Click-target data

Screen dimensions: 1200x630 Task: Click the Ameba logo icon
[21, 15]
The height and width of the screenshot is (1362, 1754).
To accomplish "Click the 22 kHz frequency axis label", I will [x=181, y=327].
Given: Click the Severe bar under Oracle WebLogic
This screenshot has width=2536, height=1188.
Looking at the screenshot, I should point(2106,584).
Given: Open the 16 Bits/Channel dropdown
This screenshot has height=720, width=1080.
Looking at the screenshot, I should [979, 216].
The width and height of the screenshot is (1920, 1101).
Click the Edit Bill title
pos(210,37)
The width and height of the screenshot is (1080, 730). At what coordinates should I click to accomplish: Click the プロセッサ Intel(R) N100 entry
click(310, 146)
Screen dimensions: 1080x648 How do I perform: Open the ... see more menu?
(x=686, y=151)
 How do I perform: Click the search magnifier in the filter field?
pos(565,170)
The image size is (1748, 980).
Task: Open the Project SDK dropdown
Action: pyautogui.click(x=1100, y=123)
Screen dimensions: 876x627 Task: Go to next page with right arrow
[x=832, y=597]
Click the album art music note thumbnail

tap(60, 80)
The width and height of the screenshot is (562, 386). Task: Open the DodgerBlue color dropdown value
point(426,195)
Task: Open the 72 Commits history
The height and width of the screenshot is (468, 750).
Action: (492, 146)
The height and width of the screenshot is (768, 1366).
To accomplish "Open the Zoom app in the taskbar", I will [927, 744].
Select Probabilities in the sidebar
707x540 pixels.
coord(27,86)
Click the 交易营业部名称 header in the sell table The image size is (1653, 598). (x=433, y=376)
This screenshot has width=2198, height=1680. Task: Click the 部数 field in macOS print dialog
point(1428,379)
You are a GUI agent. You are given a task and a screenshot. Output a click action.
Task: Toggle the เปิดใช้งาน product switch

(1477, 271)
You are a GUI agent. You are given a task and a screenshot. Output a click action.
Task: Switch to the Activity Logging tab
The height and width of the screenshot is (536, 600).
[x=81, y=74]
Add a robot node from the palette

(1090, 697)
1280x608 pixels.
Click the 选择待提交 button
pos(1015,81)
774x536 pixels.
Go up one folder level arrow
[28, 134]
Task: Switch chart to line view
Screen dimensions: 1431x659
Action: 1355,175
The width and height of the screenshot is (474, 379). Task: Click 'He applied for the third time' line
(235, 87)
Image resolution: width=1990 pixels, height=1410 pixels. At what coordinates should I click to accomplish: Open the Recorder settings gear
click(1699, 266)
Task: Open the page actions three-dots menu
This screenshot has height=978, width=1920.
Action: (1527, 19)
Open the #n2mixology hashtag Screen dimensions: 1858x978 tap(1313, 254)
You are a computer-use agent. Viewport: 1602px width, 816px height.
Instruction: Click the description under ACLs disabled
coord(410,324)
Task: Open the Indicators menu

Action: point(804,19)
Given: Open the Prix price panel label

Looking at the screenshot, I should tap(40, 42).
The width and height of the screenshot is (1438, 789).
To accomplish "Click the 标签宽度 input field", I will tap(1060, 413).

The problem:
Copy out the lines of the listing above verbatim, from the line containing "Task: Open the page actions three-dots menu" through the end of the listing.

Exercise response:
Task: Open the page actions three-dots menu
This screenshot has height=978, width=1920.
Action: (1527, 19)
Open the #n2mixology hashtag Screen dimensions: 1858x978 tap(1313, 254)
You are a computer-use agent. Viewport: 1602px width, 816px height.
Instruction: Click the description under ACLs disabled
coord(410,324)
Task: Open the Indicators menu

Action: point(804,19)
Given: Open the Prix price panel label

Looking at the screenshot, I should tap(40, 42).
The width and height of the screenshot is (1438, 789).
To accomplish "Click the 标签宽度 input field", I will tap(1060, 413).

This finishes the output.